Il Piano nazionale contro la povertà si ferma ad oggi a immaginare quanto accadrà nel 2017, con 1 forse 1,5 miliardi stanziati e il 35% dei poveri assoluti raggiunti. Le decisioni (o le non decisioni) in merito al Piano nazionale sono quindi la vera cartina tornasole della strategia del Governo per il contrasto all’esclusione sociale in Italia nei prossimi anni. «Il Governo Renzi ha avuto l’indubbio merito di “scardinare” lo storico disinteresse della politica italiana nei confronti della povertà, ora si tratta di capire se quell’importante scelta rimarrà isolata o se, invece, verrà seguita dal passo che ancora manca: decidere la progressiva estensione del REI a tutti gli indigenti, accompagnata da un investimento pluriennale sulla dimensione realizzativa che sostenga gli attori del welfare locale nella definizione di un adeguato sistema di risposte.
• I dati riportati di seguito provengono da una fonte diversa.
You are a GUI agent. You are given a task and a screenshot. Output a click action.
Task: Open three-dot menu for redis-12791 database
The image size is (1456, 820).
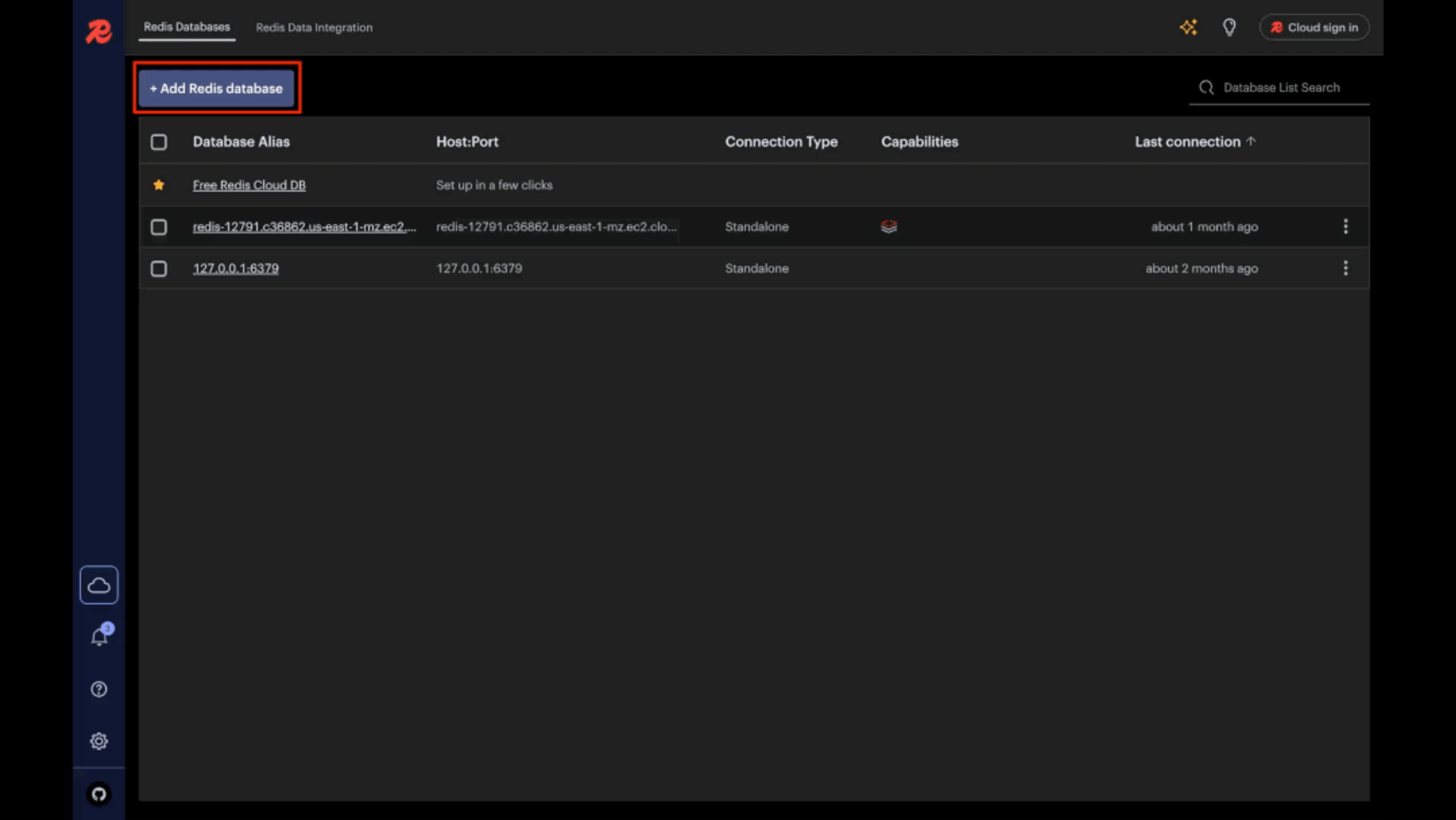click(1345, 226)
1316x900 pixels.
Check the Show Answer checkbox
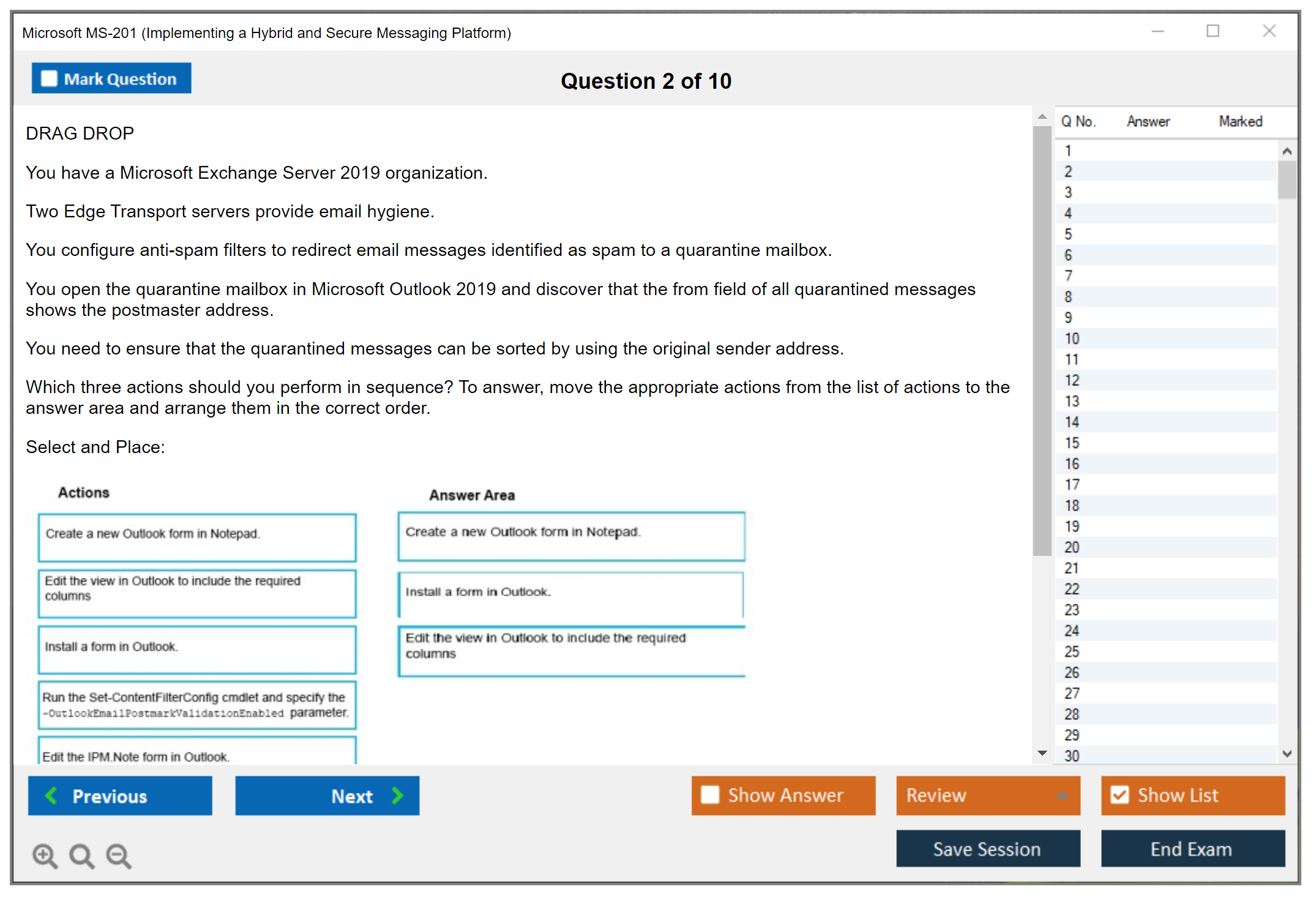click(710, 795)
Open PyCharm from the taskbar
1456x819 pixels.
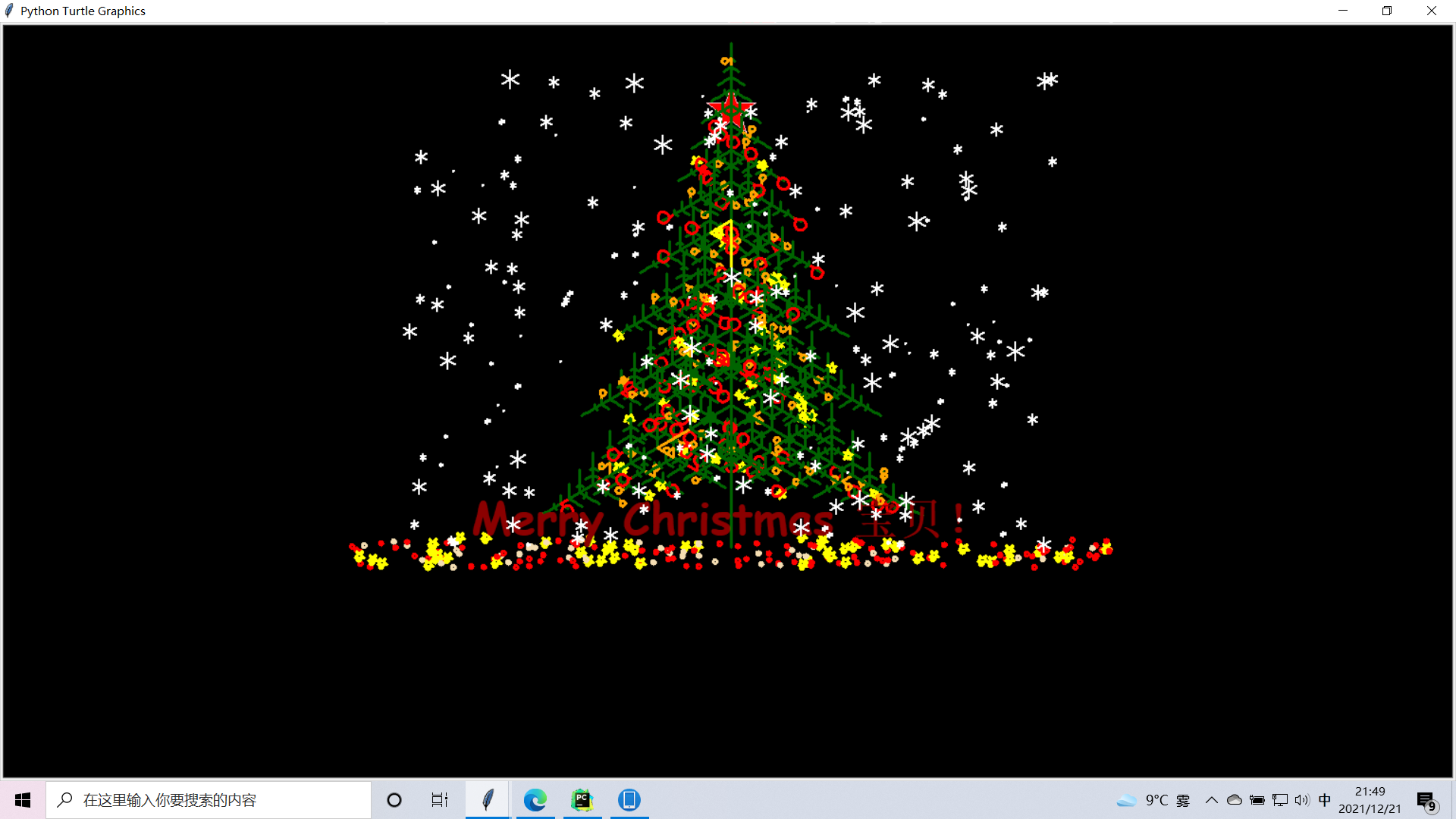582,799
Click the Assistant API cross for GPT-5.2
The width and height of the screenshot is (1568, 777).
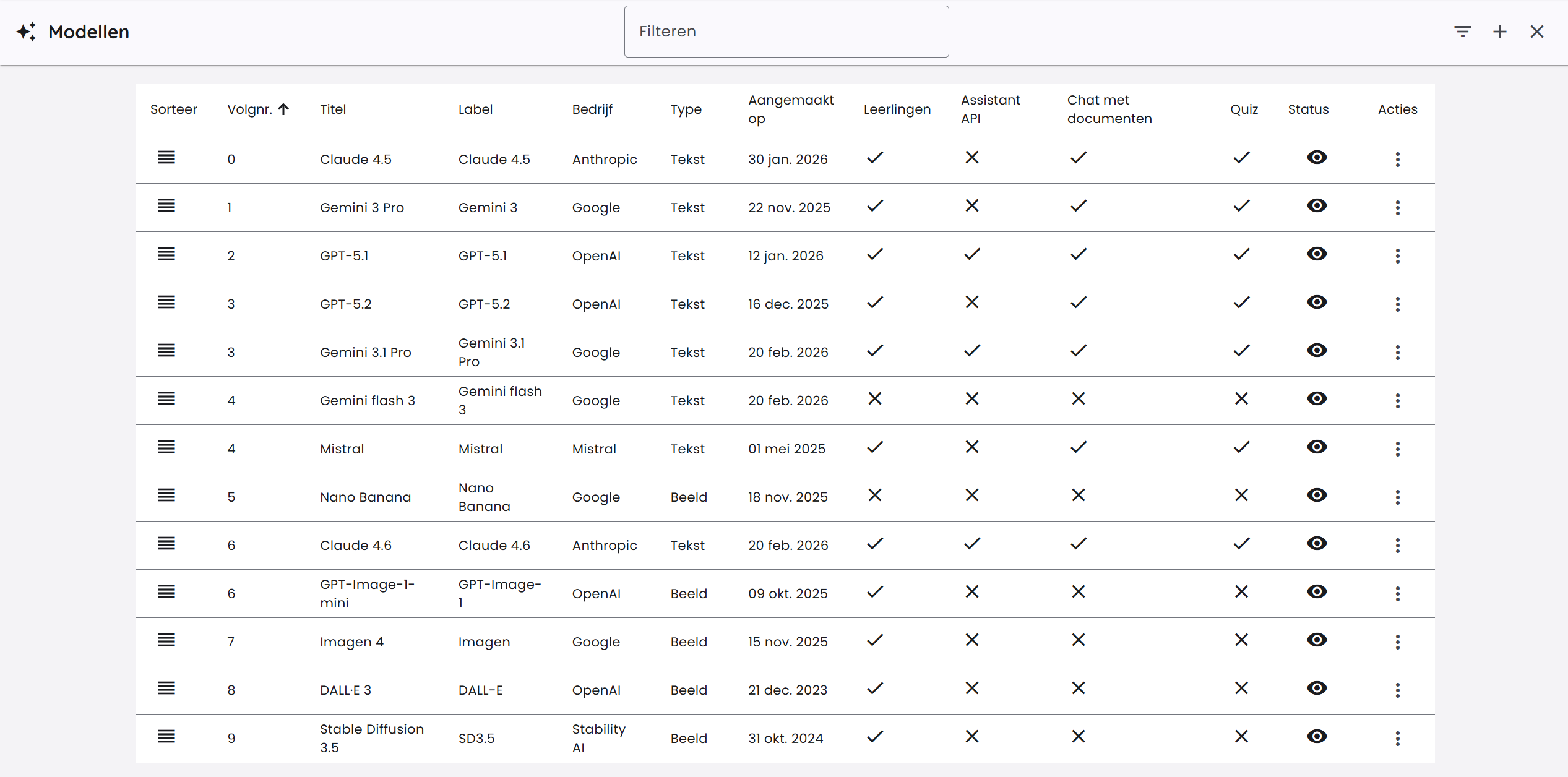tap(971, 303)
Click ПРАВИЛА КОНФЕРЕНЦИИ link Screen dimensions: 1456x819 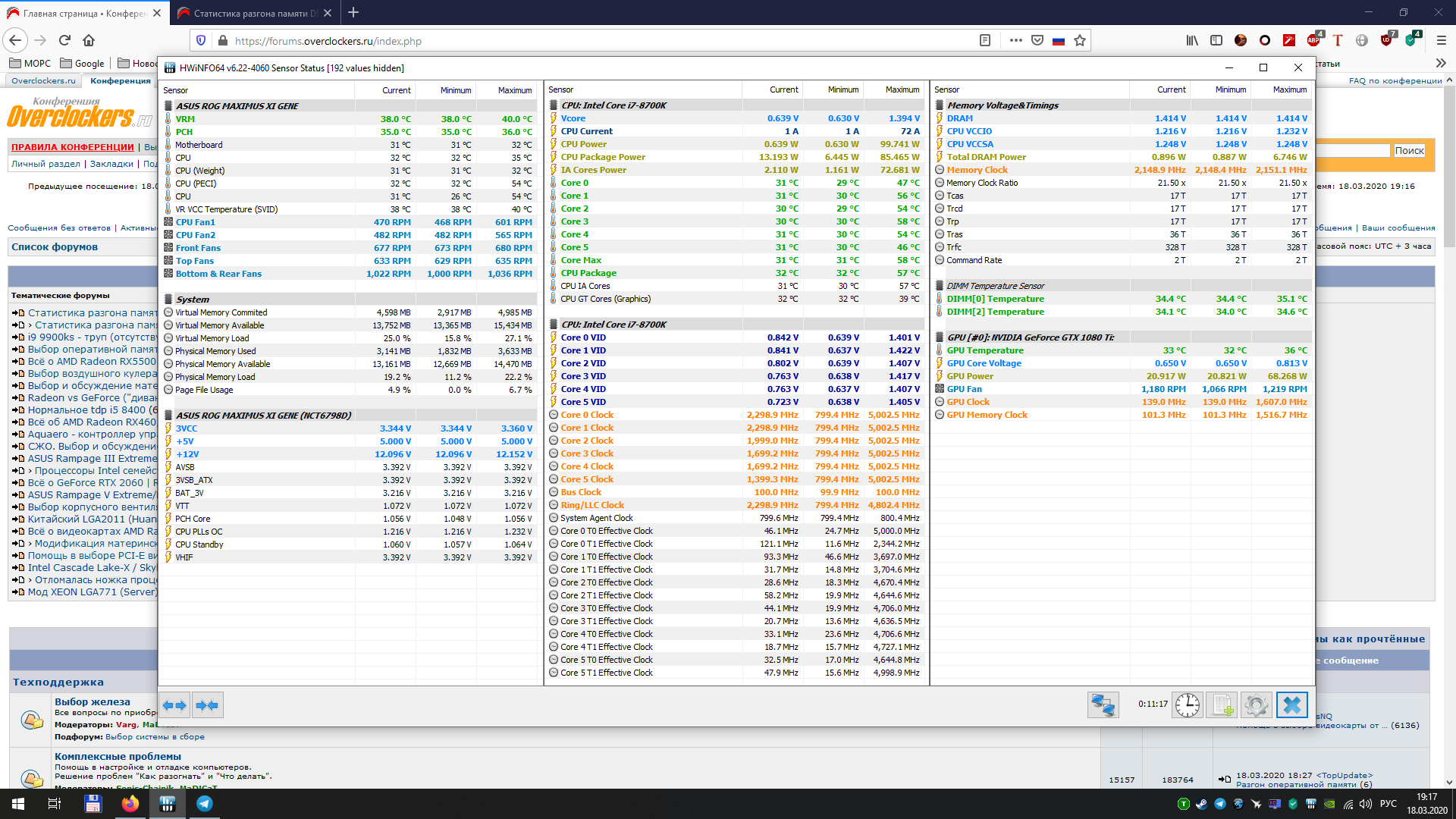click(73, 147)
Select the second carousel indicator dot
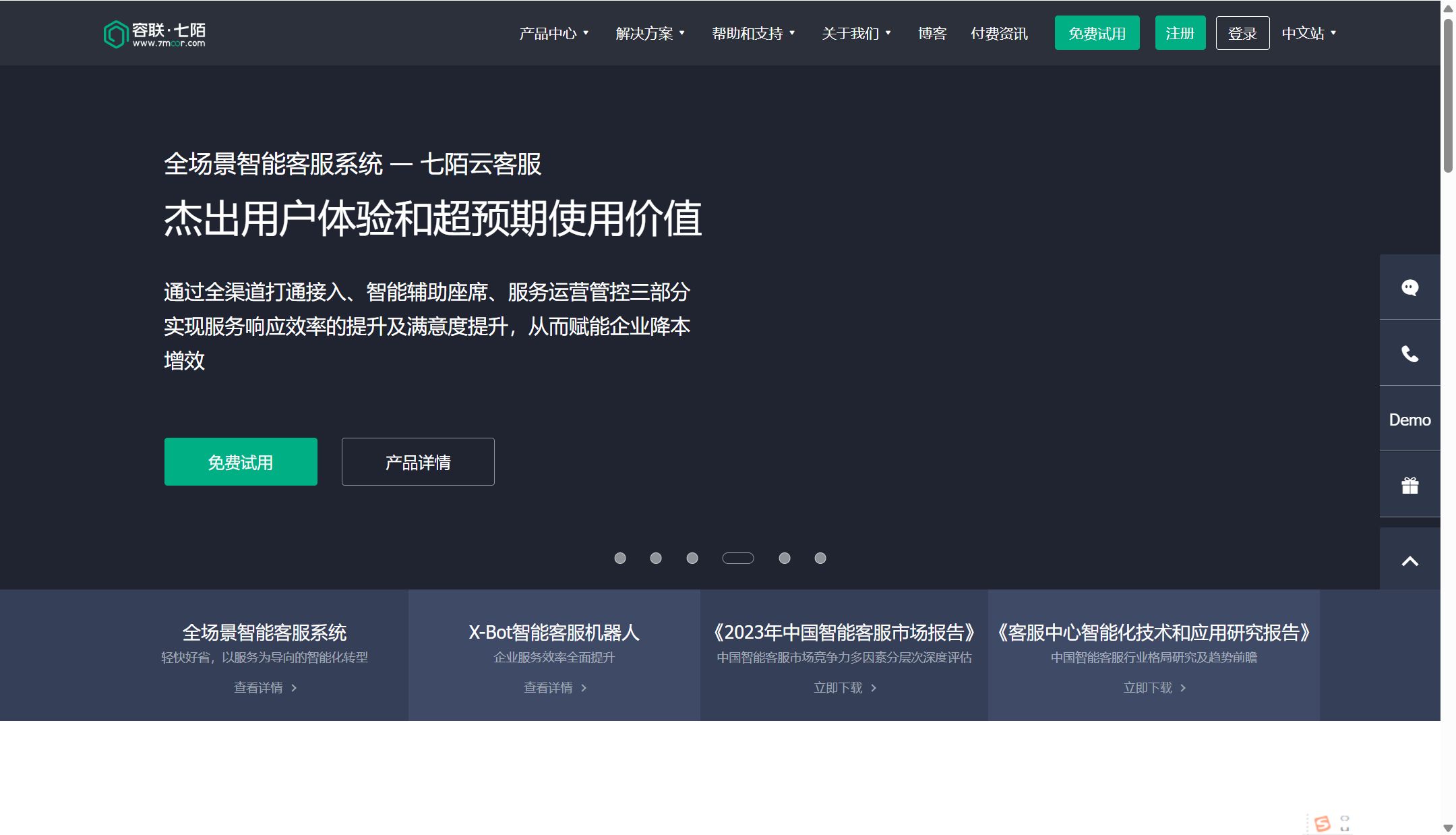Screen dimensions: 1456x835 [x=656, y=558]
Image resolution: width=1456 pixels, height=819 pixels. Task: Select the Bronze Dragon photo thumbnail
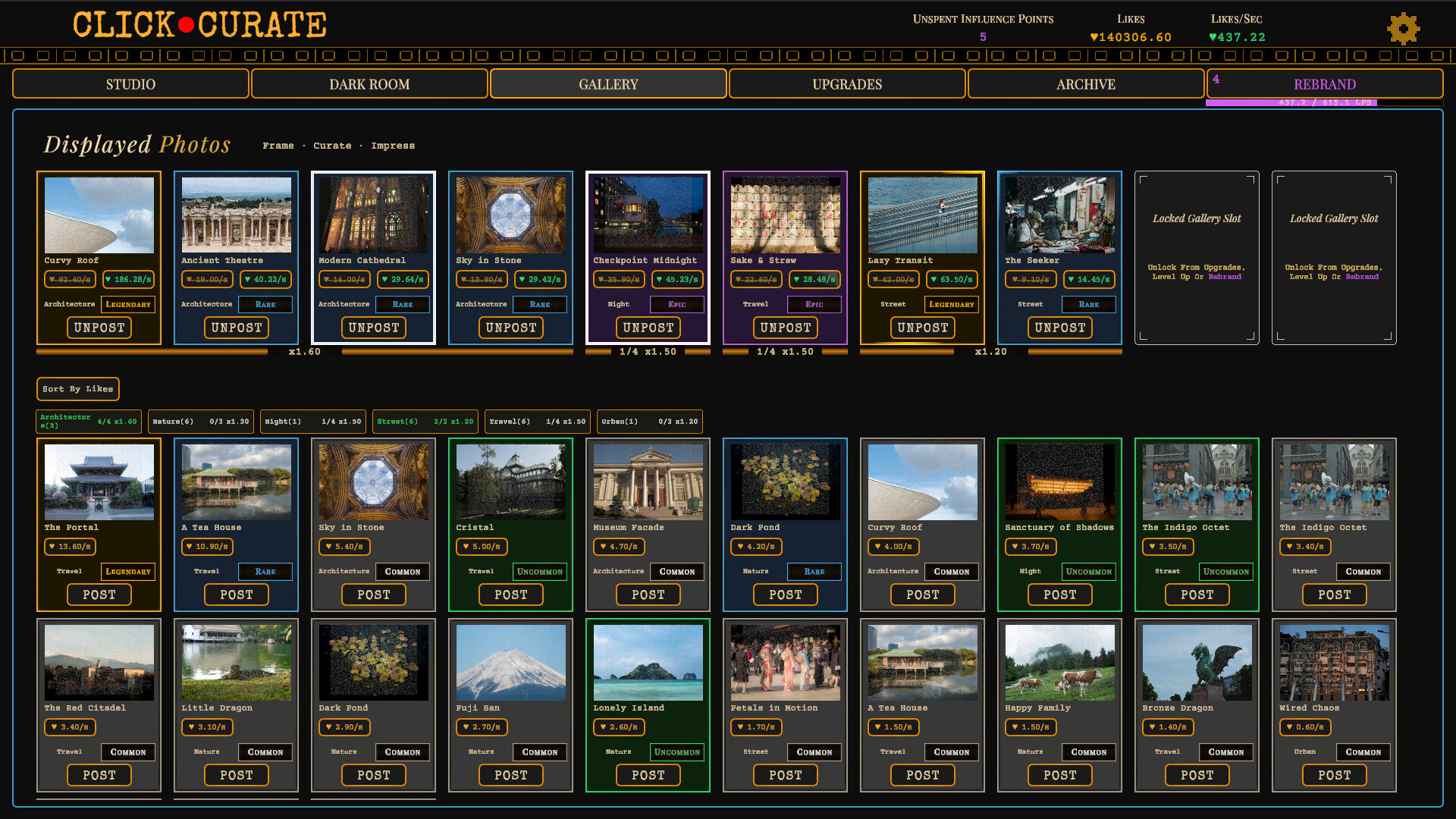[1197, 663]
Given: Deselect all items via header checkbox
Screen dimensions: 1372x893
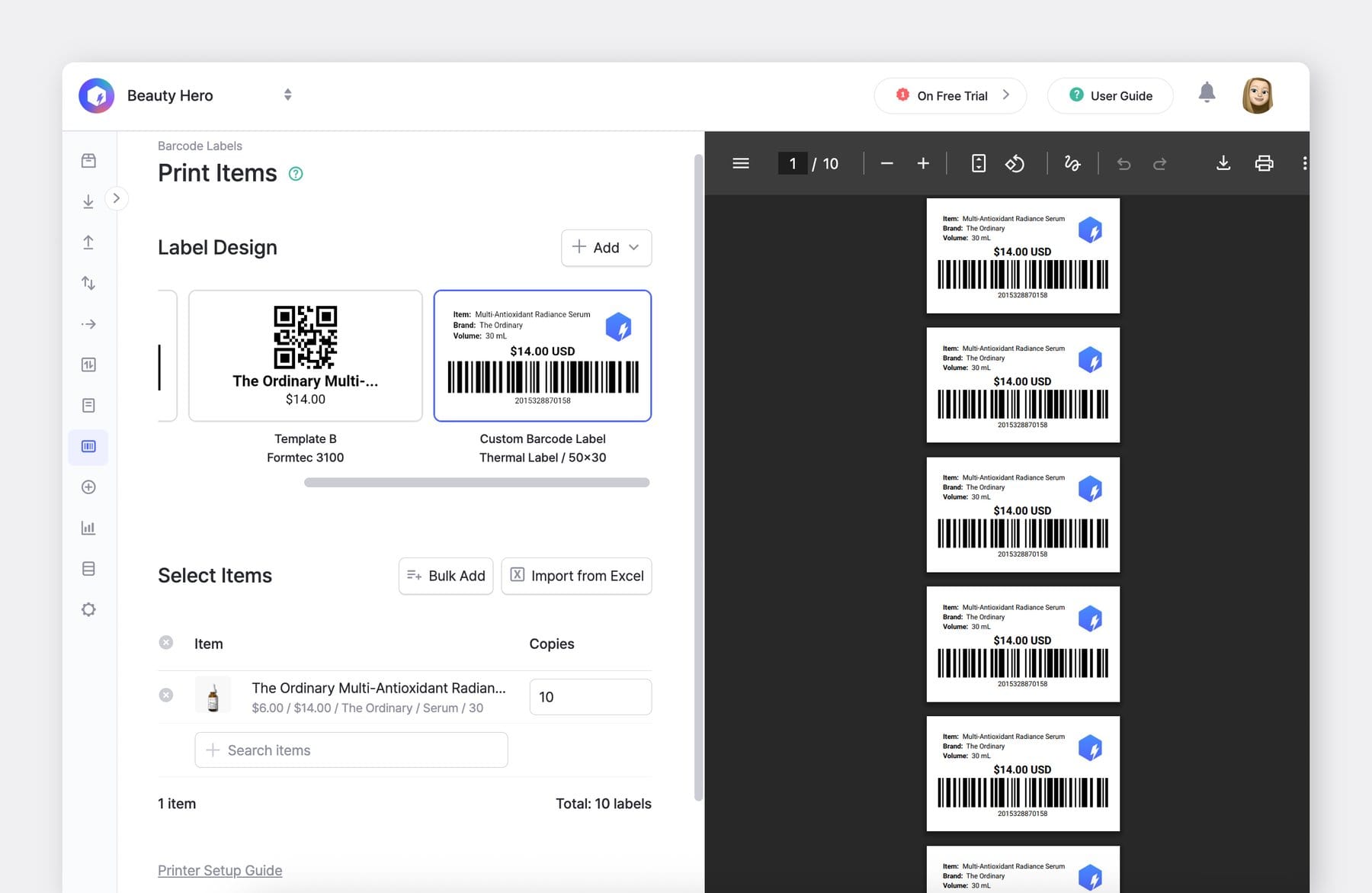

Il momento delle scelte politiche è adesso», continua Gori.

L’Italia cioè è a un bivio, deve decidere se vuole fare una «riforma interrotta» o una «riforma completa». Nel primo scenario «l’Esecutivo non fornisce indicazioni ulteriori rispetto a quelle rese note sinora. L’esito è l’ennesima riforma italiana abbandonata in corso d’opera: il REI si rivolge esclusivamente ad alcuni poveri e ne lascia scoperta la maggior parte. Il nostro Paese continua così ad essere privo di una misura universalistica contro la povertà assoluta», spiega Gori. L’alternativa consiste nel definire un Piano pluriennale, «che incrementi progressivamente le risorse e quindi l’utenza, arrivando nel 2020 a stanziare i 7 miliardi necessari per rivolgersi al totale della popolazione povera». Dire “Piano” significa cioè prendere «subito» precisi impegni riguardanti sia il punto di arrivo del percorso – «il REI come diritto per chiunque sia in povertà assoluta a partire dal 2020» – quanto le tappe intermedie, «dichiarare all’inizio i passi successivi nell’ampliamento dell’utenza, per evitare tensioni sociali».

Non si tratta quindi di chiedere stanziamenti aggiuntivi per il 2017: per la prima annualità secondo Gori sono sufficienti i 2 miliardi complessivi previsti (1 stanziato + mezzo annunciato + le risorse della social card che qui confluirebbero) e «mettere in campo maggiori risorse già all’inizio significherebbe chiedere ai servizi locali di raggiungere una quota troppo estesa di poveri. Un obiettivo apparentemente auspicabile ma che comporterebbe in realtà di operare una trasformazione di ampia portata in un periodo eccessivamente limitato: ne deriverebbero inevitabilmente confusione e difficoltà operative, con contraccolpi negativi sugli utenti e sulla credibilità della riforma».

L’idea di un piano pluriennale, già avanzata da tempo dall’Alleanza, ha quindi dalla sua sia il vantaggio della sostenibilità economica ma soprattutto quello della sostenibilità attuativa. Perché la domanda su cui confrontarsi nelle prossime settimane non è “quanti soldi in più ci saranno nel 2017?” ma “quale progetto vogliamo costruire per un nuovo welfare rivolto ai poveri?”.